Top of Data excerpts
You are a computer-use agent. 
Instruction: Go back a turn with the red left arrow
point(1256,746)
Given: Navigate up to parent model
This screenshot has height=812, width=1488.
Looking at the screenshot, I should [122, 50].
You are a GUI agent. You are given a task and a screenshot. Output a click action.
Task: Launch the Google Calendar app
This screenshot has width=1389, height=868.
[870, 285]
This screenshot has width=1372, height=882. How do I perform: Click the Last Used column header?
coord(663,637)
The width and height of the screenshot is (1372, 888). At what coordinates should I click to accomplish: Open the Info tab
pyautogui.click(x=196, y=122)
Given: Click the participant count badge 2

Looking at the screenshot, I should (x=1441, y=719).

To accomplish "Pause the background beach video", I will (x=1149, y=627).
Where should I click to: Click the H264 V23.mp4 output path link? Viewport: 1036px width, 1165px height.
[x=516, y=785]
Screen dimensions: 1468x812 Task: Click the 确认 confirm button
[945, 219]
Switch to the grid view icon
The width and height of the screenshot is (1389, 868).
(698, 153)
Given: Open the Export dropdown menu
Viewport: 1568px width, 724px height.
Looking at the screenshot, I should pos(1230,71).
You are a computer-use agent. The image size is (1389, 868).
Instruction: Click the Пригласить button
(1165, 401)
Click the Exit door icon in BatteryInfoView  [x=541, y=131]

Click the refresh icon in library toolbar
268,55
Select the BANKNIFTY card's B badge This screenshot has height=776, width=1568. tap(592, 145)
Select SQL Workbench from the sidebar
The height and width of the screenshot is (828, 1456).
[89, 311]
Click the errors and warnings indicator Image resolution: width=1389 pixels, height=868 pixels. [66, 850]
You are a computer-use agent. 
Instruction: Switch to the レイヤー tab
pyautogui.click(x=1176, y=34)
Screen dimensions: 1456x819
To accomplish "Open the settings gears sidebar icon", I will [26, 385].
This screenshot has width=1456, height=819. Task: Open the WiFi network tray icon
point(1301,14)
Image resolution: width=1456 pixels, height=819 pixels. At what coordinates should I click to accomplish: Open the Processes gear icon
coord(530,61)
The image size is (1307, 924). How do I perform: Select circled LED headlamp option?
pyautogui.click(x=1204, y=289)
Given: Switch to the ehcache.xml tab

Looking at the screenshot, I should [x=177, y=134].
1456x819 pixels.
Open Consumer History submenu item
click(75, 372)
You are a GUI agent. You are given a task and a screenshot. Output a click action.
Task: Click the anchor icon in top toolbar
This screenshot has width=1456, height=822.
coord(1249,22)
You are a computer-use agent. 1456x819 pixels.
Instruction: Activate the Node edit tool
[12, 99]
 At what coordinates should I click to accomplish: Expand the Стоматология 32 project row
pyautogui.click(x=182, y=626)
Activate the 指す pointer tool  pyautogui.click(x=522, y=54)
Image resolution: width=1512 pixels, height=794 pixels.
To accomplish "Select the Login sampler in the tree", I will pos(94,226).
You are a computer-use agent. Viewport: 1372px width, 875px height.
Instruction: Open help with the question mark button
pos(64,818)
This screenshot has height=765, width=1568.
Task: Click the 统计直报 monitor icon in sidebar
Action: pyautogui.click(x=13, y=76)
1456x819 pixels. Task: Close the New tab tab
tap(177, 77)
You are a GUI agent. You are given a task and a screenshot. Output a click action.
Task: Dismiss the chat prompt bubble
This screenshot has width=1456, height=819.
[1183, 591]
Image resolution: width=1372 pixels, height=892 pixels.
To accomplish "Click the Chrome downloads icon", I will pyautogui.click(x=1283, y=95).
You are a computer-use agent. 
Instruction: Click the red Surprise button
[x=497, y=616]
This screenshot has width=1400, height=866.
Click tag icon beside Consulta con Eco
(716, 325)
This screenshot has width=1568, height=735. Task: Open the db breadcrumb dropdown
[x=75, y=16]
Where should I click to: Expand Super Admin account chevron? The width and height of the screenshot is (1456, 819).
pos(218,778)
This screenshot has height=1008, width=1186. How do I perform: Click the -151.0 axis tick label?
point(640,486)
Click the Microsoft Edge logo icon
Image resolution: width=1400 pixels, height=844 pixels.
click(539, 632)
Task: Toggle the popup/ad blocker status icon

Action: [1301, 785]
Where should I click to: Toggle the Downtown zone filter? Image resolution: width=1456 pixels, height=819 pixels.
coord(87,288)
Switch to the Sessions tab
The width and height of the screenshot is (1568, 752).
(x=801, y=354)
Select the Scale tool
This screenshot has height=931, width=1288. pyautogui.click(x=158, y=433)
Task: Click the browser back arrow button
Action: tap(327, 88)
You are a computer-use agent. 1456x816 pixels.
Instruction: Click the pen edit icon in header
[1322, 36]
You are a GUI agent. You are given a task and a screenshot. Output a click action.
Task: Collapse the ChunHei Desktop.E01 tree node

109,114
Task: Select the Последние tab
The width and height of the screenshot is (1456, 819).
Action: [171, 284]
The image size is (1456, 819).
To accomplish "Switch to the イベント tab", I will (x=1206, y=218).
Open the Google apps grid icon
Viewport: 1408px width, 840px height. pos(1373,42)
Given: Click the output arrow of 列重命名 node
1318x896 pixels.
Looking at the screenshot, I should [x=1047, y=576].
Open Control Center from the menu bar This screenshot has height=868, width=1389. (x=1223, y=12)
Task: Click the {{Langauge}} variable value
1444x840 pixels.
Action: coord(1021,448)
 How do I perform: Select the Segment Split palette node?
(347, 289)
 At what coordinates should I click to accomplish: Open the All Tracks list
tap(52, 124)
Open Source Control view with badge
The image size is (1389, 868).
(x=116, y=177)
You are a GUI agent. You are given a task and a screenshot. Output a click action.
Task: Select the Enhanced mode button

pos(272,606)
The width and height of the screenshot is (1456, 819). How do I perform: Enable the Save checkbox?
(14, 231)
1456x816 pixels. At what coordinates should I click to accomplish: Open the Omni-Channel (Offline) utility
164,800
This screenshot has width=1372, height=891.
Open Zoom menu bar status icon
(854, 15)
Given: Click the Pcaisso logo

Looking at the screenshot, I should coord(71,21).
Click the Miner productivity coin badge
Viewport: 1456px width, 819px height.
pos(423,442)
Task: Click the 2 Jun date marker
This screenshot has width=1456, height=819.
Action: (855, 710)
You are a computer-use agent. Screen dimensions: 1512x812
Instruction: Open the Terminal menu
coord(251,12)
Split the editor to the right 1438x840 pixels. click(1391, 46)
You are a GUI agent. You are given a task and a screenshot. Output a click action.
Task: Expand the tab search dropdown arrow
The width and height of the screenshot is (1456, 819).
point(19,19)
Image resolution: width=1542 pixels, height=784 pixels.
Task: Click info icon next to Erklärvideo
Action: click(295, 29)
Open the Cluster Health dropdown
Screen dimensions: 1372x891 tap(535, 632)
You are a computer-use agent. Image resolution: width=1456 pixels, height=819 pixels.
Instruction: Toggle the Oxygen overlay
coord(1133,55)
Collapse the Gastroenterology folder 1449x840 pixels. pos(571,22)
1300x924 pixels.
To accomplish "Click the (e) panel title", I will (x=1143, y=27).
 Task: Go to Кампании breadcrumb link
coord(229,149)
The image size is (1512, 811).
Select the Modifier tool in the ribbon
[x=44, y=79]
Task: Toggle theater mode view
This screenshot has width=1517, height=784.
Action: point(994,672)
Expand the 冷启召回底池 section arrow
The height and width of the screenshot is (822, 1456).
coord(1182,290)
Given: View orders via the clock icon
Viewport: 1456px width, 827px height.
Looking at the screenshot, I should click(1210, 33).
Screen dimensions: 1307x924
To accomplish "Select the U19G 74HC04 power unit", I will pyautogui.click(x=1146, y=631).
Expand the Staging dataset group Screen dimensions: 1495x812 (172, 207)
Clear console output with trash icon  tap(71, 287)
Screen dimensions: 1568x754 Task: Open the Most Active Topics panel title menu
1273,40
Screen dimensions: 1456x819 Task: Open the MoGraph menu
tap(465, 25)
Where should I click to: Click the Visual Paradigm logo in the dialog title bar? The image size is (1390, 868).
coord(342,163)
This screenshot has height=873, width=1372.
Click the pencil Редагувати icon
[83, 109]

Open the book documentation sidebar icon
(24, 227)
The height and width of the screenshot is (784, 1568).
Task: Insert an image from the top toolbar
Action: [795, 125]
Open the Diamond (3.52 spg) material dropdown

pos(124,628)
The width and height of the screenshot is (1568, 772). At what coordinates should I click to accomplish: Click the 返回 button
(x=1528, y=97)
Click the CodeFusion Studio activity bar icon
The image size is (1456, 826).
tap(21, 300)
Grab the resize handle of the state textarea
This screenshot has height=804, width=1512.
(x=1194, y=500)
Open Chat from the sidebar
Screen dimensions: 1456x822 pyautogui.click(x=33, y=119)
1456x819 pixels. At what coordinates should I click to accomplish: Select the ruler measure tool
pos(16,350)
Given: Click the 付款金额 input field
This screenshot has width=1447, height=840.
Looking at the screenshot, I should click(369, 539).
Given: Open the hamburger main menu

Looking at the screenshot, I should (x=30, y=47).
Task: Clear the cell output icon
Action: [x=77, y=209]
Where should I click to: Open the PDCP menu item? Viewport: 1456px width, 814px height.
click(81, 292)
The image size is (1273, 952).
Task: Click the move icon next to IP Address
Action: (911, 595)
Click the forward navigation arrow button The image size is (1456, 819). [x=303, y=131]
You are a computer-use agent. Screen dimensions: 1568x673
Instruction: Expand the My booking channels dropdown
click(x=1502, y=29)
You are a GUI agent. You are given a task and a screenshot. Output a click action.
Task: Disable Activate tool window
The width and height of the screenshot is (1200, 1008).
Bottom of Data excerpts
■ Instructions to follow ■
Nothing but the lines from the line that contains "1456x819 pixels. At" to the last line of the records above should appear in the answer; please copy them exactly.

■ Response area ■
1456x819 pixels. At what coordinates should I click to accomplish: Select the ruler measure tool
pos(16,350)
Given: Click the 付款金额 input field
This screenshot has width=1447, height=840.
Looking at the screenshot, I should click(369, 539).
Given: Open the hamburger main menu

Looking at the screenshot, I should (x=30, y=47).
Task: Clear the cell output icon
Action: [x=77, y=209]
Where should I click to: Open the PDCP menu item? Viewport: 1456px width, 814px height.
click(81, 292)
The image size is (1273, 952).
Task: Click the move icon next to IP Address
Action: (911, 595)
Click the forward navigation arrow button The image size is (1456, 819). [x=303, y=131]
You are a computer-use agent. Screen dimensions: 1568x673
Instruction: Expand the My booking channels dropdown
click(x=1502, y=29)
You are a GUI agent. You are given a task and a screenshot. Output a click action.
Task: Disable Activate tool window
The width and height of the screenshot is (1200, 1008).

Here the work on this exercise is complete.